I’m having problems understanding something I thought I’d already understood. Basically, for some reason, my Server Reliable RPC is being called on the client. My player controller establishes 2 functions. The first one (TryAssignPlayerSeat) is called on the client from the input system (confirmed by the VS debug break as Role_AutonomousProxy), however the second one (Server_TryAssignPlayerSeat) is ALSO called on the client and not on the server.


class AFirstProjectPlayerController : public APlayerController


	void TryAssignPlayerSeat(int32 PlayerSeatIndex);
	UFUNCTION(Server, Reliable)
	void Server_TryAssignPlayerSeat(int32 PlayerSeatIndex);


void AFirstProjectPlayerController::TryAssignPlayerSeat(int32 PlayerSeatIndex)

void AFirstProjectPlayerController::Server_TryAssignPlayerSeat_Implementation(int32 PlayerSeatIndex)
	//Called... on client? Why?

I thought this was pretty much boilerplate vanilla RPC stuff, with nothing very funky going on. What am I missing?

I also have the same behavior with fully blueprinted events:

Notice top left specifies this is happening on the client. Additionally, no other breaks are triggered.

I’m debugging with PIE as Play as Client with 1 Client.

Extra information:

Changing PIE configuration and multiplayer options gives the exact same result.
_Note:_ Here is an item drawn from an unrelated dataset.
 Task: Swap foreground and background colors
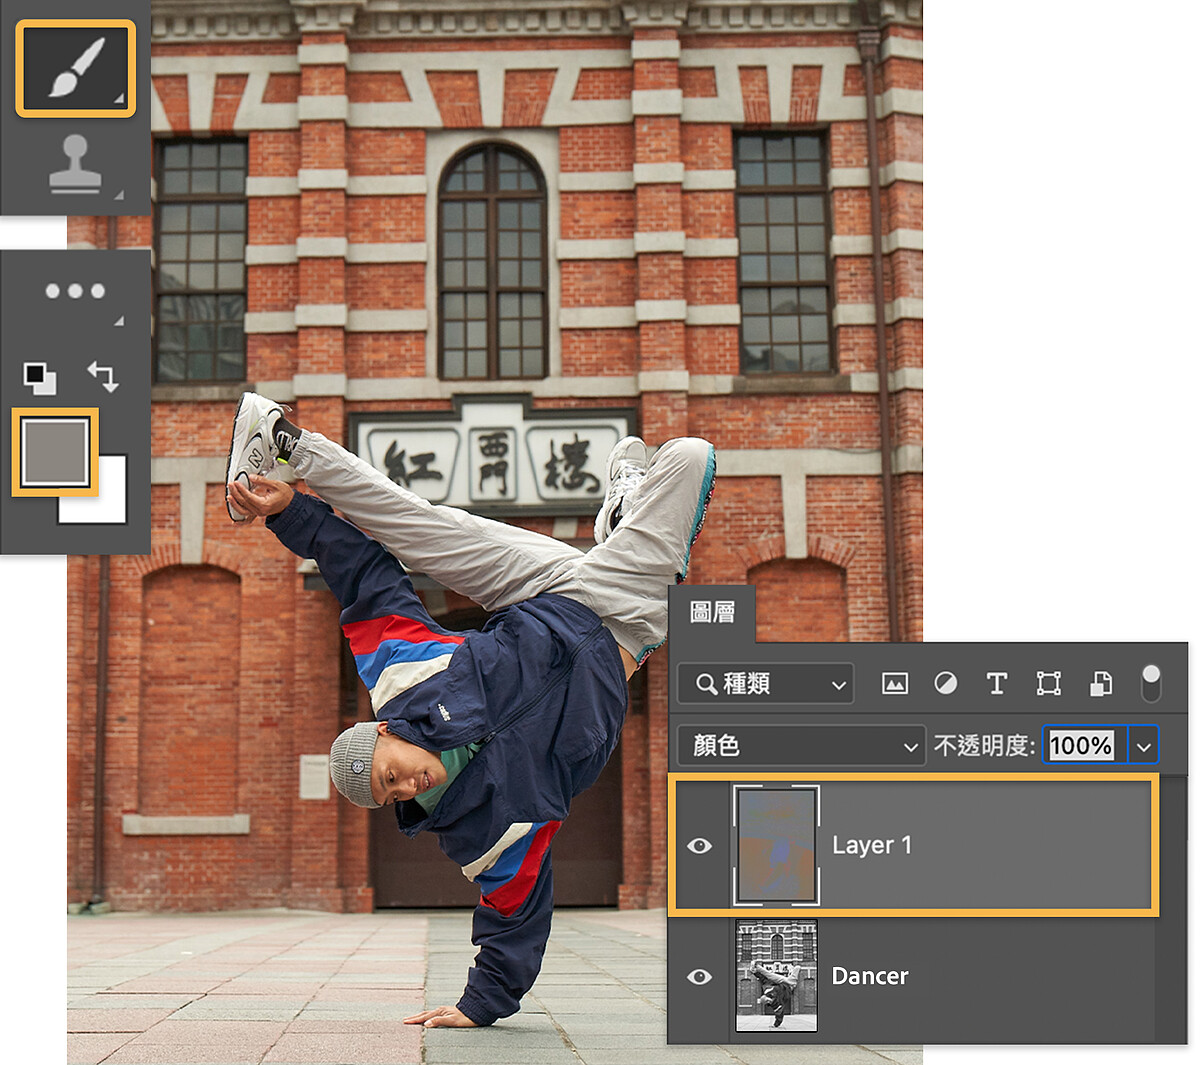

I have also confirmed this is all happening on the main thread.

Using a completely fresh Player Controller type parented to the engine’s type directly also yields the same result.

Using console and calling ServerExec also seems to be functional and call the function on the server. However, my own function, which is exactly the same, is not.

Replying here since I’ve found the solution:

Apparently the new version of the Enhanced Input System will flag all delegate executed functions as Local instead of Remote.

Adding “PublicDefinitions.Add(“ENABLE_EDITOR_CALLABLE_INPUT_DELEGATES=0”);” in the EnhancedInput.Build.cs as mentionned in the EnhancedInputComponent.h will fix the problem by reverting the new behavior.